[GRASS-dev] NULL file compression: loop over uncompressed maps to save disk space

Hi,

while hunting for more GBs on my local disk I found many raster maps
with a still uncompressed NULL files (no surprise since the optional
new NULL compression was introduced in 7.2.0).

As an example - EU DEM25m:

uncompressed NULL file:
6000000000 Apr 13 2016 ./eu_laea/PERMANENT/cell_misc/eu_dem25/null

compressed NULL file:
32108798 Jan 3 15:09 eu_laea/PERMANENT/cell_misc/eu_dem25/nullcmpr

Ratio:

32108798 / 6000000000

[1] 0.005351466

... quite an improvement :slight_smile:

Having tons of raster maps here I thought of running r.null over all
raster maps. In general it is:

export GRASS_COMPRESS_NULLS=1
r.null -z myrastermap

Attached a patch which adds a second line of output to "r.compress -p
myrastermap" in order to check the actual compression state of a map:

r.compress -p eu_dem25
<eu_dem25> is compressed (method 2: ZLIB). Data type: FCELL
<eu_dem25> has an uncompressed NULL file

After compression it looks like this:

r.compress -p eu_dem25
<eu_dem25> is compressed (method 2: ZLIB). Data type: FCELL
<eu_dem25> has a compressed NULL file

Now, how to use that:

# all in one (check if NULL is compressed, if no, do it otherwise don't touch):
r.compress -p eu_dem25 2>&1 | grep uncompressed && r.null -z eu_dem25

Questions:
I believe that an additional -g flag for shell style printing would be
useful as well).
Maybe with a -g flag no need to use the stderr redirect?
Any better ideas here? (if yes, feel free to submit to SVN for testing)

################
Since r.null -z doesn't do anything useful if GRASS_COMPRESS_NULLS is
not set I have tried (!) to add a G_message() to tell the user if that
variable is set or not.
r.null -z eu_dem25
The GRASS_COMPRESS_NULLS environment variable is currently set
6%...

But it *always* tells that it is set, so my getenv() parsing is wrong.
Can anyone help please? Also attached...

thanks,
Markus

(attachments)

r_compress_r_null.diff (1.34 KB)

On Tue, Jan 3, 2017 at 6:08 PM, Markus Neteler <neteler@osgeo.org> wrote:

Hi,

while hunting for more GBs on my local disk I found many raster maps
with a still uncompressed NULL files (no surprise since the optional
new NULL compression was introduced in 7.2.0).
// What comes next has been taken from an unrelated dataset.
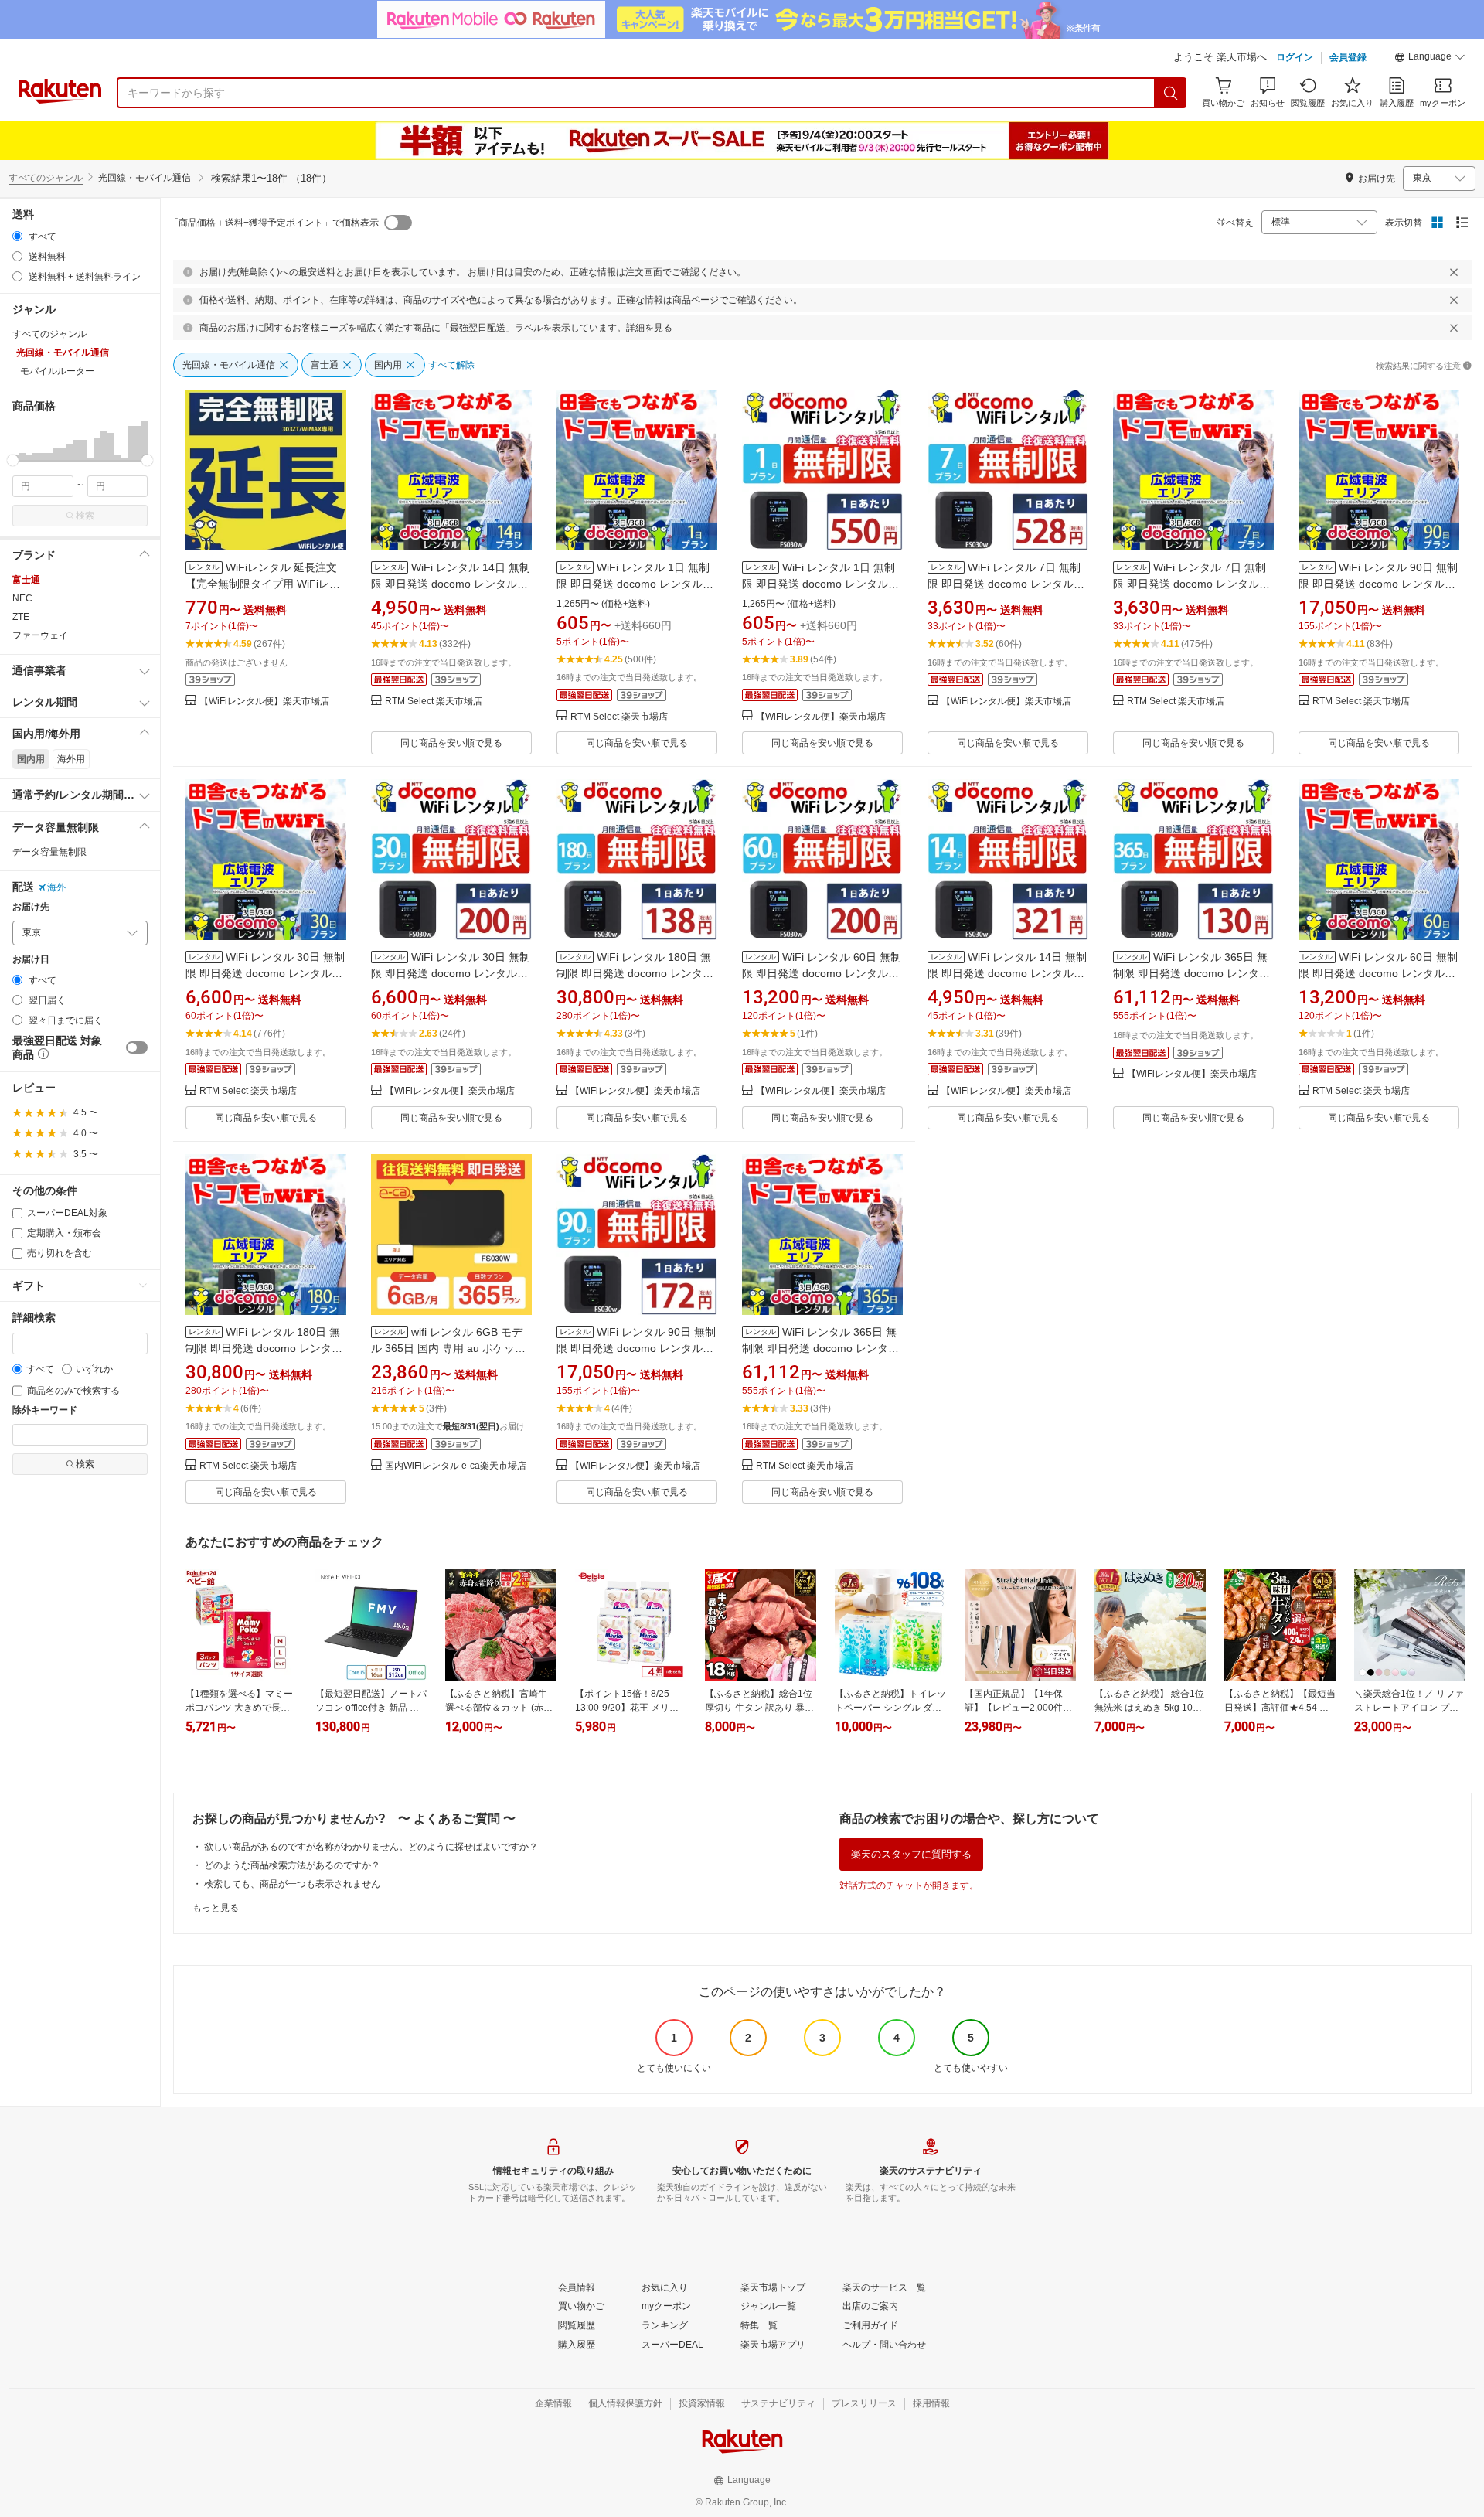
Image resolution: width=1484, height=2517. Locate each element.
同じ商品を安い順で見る (451, 742)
As an example - EU DEM25m:

uncompressed NULL file:
6000000000 Apr 13 2016 ./eu_laea/PERMANENT/cell_misc/eu_dem25/null

compressed NULL file:
32108798 Jan 3 15:09 eu_laea/PERMANENT/cell_misc/eu_dem25/nullcmpr

Ratio:

32108798 / 6000000000
[1] 0.005351466

… quite an improvement :slight_smile:

Having tons of raster maps here I thought of running r.null over all
raster maps. In general it is:

export GRASS_COMPRESS_NULLS=1
r.null -z myrastermap

Attached a patch which adds a second line of output to “r.compress -p
myrastermap” in order to check the actual compression state of a map:

r.compress -p eu_dem25
<eu_dem25> is compressed (method 2: ZLIB). Data type: FCELL
<eu_dem25> has an uncompressed NULL file

After compression it looks like this:

r.compress -p eu_dem25
<eu_dem25> is compressed (method 2: ZLIB). Data type: FCELL
<eu_dem25> has a compressed NULL file

Now, how to use that:

all in one (check if NULL is compressed, if no, do it otherwise don’t touch):

r.compress -p eu_dem25 2>&1 | grep uncompressed && r.null -z eu_dem25

Questions:
I believe that an additional -g flag for shell style printing would be
useful as well).
Maybe with a -g flag no need to use the stderr redirect?
Any better ideas here? (if yes, feel free to submit to SVN for testing)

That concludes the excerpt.